** Supplied entries **
◇ ◇ ◇ ◇
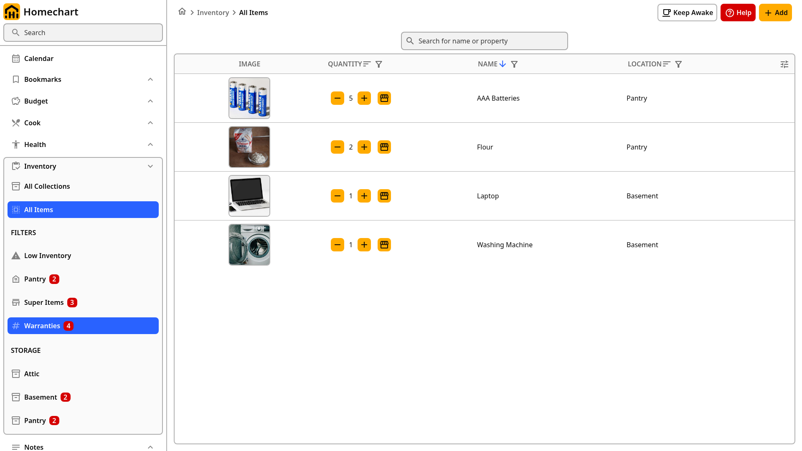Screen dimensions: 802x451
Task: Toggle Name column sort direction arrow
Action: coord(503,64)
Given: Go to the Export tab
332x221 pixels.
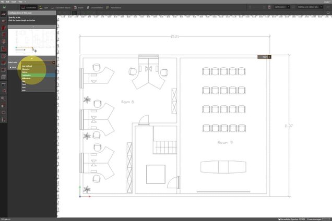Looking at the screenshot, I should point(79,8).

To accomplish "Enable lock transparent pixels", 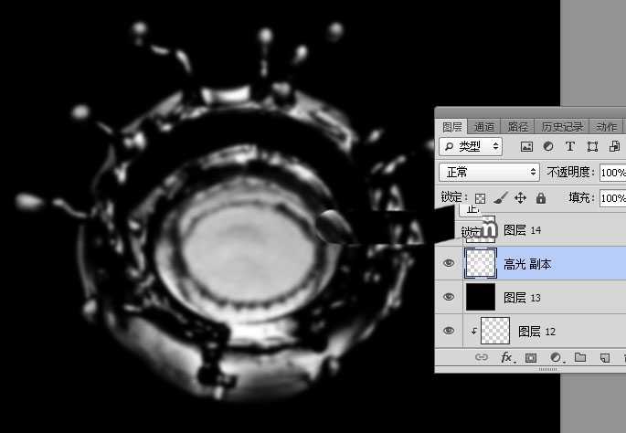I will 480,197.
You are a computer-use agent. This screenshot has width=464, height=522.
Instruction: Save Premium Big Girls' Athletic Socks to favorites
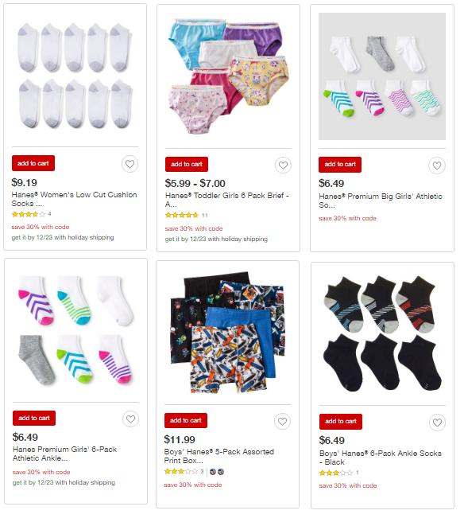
◇ ◇ ◇ ◇
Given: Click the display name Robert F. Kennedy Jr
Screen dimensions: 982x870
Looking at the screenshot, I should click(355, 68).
◇ ◇ ◇ ◇
** How to complete this task **
Looking at the material above, count the lines that hold "Given" and give the total alone.

** Reply **
2